それはいつごろからかと訊けば、十年と少し前だという。
十年と少し前、ルグルゴア将軍は世界を獲ると宣言し、今のような武器と防具を作り、戦い方を教えたのだという。
それだけではない。
人口を増やし、産業を振興し、食料と武器を生産し、この日のために備えたのだという。
それからまた、魔獣の侵攻について訊いた。
それについては、それが起こることをルグルゴア将軍は知っていて、それに合わせて戦争を始めたのだという。
魔獣の侵攻自体はルグルゴア将軍が起こしたことではないが、誰のしわざなのかは知らない。
ケルデバジュ王の槍については、ルグルゴア将軍はどうしてもその槍と使い手が必要だったらしい。
それが何のためであったにせよ、失敗した。
使い手の騎士は殺した。
ただ失敗ではあったけれど、ルグルゴア将軍には大きな利益があったらしい。
謎のような話だが、それ以上のことはブンタイ将軍も知らなかった。
この出来事はブンタイ将軍の生まれるずっと以前のことだが、シンカイの騎士たちのあいだでは有名な話であるという。

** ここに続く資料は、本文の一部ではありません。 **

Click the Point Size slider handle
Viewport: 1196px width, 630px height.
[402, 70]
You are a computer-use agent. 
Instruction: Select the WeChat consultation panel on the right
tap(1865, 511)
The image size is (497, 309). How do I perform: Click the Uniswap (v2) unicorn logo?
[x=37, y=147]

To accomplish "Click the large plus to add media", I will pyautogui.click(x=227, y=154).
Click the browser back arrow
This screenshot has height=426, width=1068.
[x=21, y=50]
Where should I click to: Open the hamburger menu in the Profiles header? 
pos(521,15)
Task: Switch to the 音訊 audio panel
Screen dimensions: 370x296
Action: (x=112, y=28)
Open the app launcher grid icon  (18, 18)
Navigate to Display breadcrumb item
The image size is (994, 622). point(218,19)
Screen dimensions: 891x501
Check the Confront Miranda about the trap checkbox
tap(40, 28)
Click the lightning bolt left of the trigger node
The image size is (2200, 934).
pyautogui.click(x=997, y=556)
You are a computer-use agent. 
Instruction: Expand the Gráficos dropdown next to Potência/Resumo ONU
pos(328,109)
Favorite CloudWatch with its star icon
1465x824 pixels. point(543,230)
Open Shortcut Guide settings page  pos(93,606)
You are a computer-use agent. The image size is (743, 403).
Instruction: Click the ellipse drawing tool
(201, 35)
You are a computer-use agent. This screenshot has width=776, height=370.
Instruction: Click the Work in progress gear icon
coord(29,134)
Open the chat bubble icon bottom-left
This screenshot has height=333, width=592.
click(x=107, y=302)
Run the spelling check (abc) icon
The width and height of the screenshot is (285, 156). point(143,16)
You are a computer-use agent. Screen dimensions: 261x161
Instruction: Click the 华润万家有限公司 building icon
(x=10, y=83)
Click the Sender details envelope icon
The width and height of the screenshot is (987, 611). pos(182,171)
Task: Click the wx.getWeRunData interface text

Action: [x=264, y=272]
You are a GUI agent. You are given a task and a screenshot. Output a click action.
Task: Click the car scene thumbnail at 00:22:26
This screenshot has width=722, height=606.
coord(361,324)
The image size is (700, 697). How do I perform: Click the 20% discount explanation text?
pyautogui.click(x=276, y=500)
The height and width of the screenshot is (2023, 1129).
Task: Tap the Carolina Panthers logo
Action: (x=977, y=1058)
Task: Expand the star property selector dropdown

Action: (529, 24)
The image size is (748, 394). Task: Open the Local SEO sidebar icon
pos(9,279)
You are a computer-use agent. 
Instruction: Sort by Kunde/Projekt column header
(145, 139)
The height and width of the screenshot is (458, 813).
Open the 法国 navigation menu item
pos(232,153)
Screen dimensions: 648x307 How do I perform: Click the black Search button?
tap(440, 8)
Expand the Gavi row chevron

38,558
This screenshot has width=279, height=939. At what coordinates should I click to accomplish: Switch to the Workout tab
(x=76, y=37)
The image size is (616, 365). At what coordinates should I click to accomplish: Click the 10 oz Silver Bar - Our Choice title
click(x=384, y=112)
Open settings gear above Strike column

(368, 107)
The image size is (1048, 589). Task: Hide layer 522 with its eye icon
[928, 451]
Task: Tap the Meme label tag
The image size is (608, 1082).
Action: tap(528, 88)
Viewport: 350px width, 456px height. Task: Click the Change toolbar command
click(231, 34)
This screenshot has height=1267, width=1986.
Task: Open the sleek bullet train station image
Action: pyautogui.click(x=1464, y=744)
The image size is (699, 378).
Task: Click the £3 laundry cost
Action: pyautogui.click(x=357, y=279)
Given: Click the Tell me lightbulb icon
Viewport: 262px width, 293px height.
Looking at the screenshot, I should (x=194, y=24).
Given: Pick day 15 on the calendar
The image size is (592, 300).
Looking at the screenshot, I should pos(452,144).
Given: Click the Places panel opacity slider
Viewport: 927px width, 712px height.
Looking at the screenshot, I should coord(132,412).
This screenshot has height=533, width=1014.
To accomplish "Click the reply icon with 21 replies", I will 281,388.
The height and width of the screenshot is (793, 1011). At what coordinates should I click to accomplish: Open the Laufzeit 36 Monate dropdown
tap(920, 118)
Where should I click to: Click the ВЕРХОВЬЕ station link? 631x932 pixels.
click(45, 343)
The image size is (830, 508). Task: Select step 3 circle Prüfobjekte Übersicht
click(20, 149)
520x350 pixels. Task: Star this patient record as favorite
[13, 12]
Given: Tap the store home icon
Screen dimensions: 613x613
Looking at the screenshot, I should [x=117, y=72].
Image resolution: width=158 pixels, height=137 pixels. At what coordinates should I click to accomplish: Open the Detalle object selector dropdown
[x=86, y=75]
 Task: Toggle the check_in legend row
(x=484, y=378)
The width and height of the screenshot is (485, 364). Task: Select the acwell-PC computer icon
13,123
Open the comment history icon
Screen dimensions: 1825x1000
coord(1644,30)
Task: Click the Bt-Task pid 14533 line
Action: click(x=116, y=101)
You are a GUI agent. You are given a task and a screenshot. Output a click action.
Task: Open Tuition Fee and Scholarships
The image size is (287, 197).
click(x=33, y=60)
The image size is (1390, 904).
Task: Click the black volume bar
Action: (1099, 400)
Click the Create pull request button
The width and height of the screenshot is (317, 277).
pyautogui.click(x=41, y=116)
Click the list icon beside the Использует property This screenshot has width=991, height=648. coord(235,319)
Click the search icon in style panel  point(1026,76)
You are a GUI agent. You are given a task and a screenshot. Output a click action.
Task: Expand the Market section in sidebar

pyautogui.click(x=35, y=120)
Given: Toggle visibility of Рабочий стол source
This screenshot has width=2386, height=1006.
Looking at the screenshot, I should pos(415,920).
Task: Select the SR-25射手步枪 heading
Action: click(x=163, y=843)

ザルバン公国侵攻については、魔剣ヴァン・フルールを得ることが目的だった。
当時の主立った将軍には、そのことははっきり告げられていたらしい。
それは結局得られなかったのだが、ザルバン公国を滅ぼしてから四、五年後、ルグルゴア将軍は、ヴァン・フルールのありかが分かったぞ、と話していた。
このことをブンタイは、大先輩であるバコウ将軍に聞いた。
ゴリオラ皇国の要害コブシ城を落として現在そこを守っている将軍である。
ルグルゴア将軍の部下の中で筆頭格であり、弟のバエン将軍、バトツ将軍とともにシンカイ軍の三傑とみなされている。
ヴァン・フルールのありかが分かったのなら、なぜ奪いに行かなかったのか。
それは俺にも分からん、とブンタイ将軍は言った。
そのことをバコウ将軍がルグルゴア将軍に尋ねたとき、そのことはもういいのだという答えがあったという。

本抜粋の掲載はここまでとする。